» YOUR OBJECTIVE:
Whenever a line in the data contains "from", show that line.

» Stored items:
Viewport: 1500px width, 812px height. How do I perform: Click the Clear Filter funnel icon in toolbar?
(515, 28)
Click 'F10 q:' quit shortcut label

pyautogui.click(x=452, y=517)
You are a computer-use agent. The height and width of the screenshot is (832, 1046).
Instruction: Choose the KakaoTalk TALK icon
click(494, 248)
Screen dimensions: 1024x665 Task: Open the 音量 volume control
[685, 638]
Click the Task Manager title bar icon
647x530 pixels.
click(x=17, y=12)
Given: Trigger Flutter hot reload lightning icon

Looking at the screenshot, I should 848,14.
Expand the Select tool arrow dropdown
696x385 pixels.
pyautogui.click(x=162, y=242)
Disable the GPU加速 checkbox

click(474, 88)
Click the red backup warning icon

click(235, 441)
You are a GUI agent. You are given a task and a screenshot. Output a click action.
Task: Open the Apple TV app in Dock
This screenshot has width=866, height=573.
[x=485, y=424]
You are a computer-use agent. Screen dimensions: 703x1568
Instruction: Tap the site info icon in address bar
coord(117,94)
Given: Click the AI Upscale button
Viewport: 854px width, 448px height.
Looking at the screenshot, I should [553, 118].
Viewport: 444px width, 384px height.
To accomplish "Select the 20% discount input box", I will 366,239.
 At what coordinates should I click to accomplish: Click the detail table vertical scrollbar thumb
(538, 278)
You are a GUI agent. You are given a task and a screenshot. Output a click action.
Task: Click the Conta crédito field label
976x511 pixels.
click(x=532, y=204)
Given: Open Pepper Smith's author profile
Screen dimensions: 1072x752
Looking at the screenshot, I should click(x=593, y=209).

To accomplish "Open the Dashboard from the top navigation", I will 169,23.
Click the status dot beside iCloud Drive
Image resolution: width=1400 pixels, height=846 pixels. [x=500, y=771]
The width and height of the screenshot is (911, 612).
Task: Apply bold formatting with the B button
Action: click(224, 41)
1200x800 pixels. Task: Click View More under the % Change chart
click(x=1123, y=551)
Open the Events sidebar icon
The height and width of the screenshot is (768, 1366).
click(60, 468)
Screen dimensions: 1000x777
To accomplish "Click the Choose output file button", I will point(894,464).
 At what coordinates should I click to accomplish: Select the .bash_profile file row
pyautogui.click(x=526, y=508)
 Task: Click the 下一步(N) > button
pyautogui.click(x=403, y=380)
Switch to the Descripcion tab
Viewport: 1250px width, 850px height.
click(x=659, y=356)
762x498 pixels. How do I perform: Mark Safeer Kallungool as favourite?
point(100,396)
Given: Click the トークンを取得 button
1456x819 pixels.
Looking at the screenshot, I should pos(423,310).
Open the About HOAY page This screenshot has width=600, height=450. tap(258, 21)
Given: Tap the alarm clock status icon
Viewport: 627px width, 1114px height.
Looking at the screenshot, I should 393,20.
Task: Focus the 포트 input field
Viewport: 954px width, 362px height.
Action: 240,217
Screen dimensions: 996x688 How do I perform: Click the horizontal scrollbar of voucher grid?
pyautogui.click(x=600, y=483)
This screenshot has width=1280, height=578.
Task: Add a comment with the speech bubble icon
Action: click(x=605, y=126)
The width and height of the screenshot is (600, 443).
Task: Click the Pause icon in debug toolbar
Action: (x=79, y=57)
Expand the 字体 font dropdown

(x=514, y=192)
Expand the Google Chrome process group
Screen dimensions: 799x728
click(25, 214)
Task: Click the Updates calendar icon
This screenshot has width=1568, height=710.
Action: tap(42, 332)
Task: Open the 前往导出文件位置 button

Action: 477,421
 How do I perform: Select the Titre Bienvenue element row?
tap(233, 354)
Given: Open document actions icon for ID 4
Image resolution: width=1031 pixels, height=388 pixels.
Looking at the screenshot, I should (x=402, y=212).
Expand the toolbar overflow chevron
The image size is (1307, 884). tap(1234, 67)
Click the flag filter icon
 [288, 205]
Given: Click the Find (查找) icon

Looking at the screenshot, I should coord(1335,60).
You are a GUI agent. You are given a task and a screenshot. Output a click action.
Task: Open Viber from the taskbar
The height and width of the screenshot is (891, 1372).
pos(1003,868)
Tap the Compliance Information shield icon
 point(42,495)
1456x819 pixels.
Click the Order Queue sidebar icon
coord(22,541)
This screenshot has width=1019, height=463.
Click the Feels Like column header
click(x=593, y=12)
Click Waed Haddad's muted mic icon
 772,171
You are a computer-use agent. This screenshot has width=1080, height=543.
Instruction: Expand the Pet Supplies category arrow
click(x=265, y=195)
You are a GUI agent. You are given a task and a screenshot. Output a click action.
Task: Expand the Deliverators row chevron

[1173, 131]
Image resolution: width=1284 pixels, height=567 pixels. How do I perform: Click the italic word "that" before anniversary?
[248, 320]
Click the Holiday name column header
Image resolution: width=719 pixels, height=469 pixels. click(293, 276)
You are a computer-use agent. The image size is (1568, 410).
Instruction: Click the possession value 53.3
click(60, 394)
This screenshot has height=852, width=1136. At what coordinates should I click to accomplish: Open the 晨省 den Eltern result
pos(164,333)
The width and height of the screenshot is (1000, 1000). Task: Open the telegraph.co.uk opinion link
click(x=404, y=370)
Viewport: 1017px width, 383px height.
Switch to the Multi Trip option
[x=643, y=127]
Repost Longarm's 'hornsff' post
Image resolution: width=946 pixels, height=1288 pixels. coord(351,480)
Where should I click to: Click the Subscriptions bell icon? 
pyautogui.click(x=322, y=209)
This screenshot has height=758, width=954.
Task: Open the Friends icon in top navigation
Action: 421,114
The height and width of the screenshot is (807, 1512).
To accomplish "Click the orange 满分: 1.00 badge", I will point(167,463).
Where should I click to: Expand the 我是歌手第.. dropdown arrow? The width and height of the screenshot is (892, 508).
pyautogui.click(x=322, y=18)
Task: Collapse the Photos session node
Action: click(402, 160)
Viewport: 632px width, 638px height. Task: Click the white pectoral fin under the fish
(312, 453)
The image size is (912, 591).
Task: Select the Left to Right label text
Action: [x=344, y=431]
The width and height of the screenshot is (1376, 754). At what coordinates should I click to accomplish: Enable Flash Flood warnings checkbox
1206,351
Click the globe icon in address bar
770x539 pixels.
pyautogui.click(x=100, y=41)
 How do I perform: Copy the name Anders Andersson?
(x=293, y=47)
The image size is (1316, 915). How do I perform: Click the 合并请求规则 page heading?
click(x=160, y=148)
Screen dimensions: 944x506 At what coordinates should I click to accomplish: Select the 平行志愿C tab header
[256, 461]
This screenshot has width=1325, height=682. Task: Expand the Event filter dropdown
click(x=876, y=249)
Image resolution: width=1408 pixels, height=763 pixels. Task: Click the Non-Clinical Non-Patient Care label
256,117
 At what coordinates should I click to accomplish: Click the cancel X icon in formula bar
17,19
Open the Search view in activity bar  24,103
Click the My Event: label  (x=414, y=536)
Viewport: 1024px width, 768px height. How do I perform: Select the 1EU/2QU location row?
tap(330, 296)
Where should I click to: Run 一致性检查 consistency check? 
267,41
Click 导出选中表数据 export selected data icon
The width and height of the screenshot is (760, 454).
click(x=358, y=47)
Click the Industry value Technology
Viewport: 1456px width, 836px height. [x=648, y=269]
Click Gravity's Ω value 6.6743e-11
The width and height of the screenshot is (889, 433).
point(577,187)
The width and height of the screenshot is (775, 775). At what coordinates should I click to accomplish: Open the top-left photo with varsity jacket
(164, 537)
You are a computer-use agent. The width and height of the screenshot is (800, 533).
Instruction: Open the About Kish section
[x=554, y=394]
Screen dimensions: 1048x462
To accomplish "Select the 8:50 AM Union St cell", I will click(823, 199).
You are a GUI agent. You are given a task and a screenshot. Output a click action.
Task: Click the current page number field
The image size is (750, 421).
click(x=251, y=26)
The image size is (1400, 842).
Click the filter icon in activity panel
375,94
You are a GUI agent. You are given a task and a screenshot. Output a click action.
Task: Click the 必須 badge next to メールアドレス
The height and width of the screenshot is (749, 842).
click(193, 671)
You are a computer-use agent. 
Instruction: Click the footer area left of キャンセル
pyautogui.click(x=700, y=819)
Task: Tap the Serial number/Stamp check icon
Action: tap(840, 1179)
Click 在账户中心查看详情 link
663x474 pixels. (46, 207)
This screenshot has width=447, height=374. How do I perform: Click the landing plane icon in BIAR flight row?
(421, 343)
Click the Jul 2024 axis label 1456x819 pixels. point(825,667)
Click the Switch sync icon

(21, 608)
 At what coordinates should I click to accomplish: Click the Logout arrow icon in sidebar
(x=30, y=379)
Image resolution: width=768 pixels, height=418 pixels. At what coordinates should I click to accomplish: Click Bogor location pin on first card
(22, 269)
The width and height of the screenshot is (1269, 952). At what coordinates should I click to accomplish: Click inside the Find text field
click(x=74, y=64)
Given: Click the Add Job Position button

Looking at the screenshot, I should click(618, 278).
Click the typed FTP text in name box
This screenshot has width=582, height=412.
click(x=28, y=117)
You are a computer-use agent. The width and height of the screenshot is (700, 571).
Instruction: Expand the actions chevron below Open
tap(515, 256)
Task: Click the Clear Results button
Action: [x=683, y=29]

» RESPONSE FOR THIS EXERCISE:
To accomplish "Open the Dashboard from the top navigation", I will 169,23.
Task: Open Viber from the taskbar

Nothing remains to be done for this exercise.